Project TEDD covers a broad range of critical areas, including identification, referral, assessment, behavior and academic best practices, crisis intervention, working with families, collaboration and communication. Participants also learn how to pass on this training to other educators, parents or related service professionals, creating a far-reaching ripple effect.
TEDD's comprehensive approach is transforming the way educators approach dual diagnosis, leading to better outcomes for students across Texas, said Wayne Moore, project manager for Project TEDD. More students are getting much-needed support, he said.
"What may have gone unnoticed and unaddressed gives way to an intervention, which improves the lives of all involved," Moore said. "We encourage special education professionals to connect with this training to create a brighter future for many students with a dual diagnosis."
So far, a total of 210 educators from 189 Texas school districts have received training directly from Project TEDD. They have gone on to teach their skills to more than 1,325 others.
Applications are open for Year 4 of the program, which will cover Education Service Center (ESC) Regions 11-15. The remaining regions (ESC Regions 16-20) will be covered in the fifth and final round of trainings in 2024-2025.
Launched in 2020, TEDD has a five-year goal of partnering with all 20 ESCs in Texas to deliver direct training to 400 special education professionals who will themselves provide training to at least 2,000 other individuals.

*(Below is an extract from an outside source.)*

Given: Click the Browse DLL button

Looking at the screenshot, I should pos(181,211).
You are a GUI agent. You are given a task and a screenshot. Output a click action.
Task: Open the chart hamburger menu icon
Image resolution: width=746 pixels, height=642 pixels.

The program is open to anyone who works in K-12 special education, including teachers, licensed specialists in school psychology, educational diagnosticians, school counselors, special education counselors and behavior specialists.
Project TEDD is coordinated by Texas Tech and funded by a $1.5 million grant from the Texas Council for Developmental Disabilities (TCDD). The mission of TCDD is to create change where all people with disabilities are fully included in their communities and exercise control over their own lives.
I/DDs are severe, chronic disabilities that occur before the age of 22, such as autism, cerebral palsy, traumatic brain injury and epilepsy. When a person with an I/DD also experiences a mental health condition like depression, anxiety or bipolar disorder, it is referred to as a "dual diagnosis." This term underscores the complexity of the individual's needs and the necessity for a multifaceted approach to their support and care.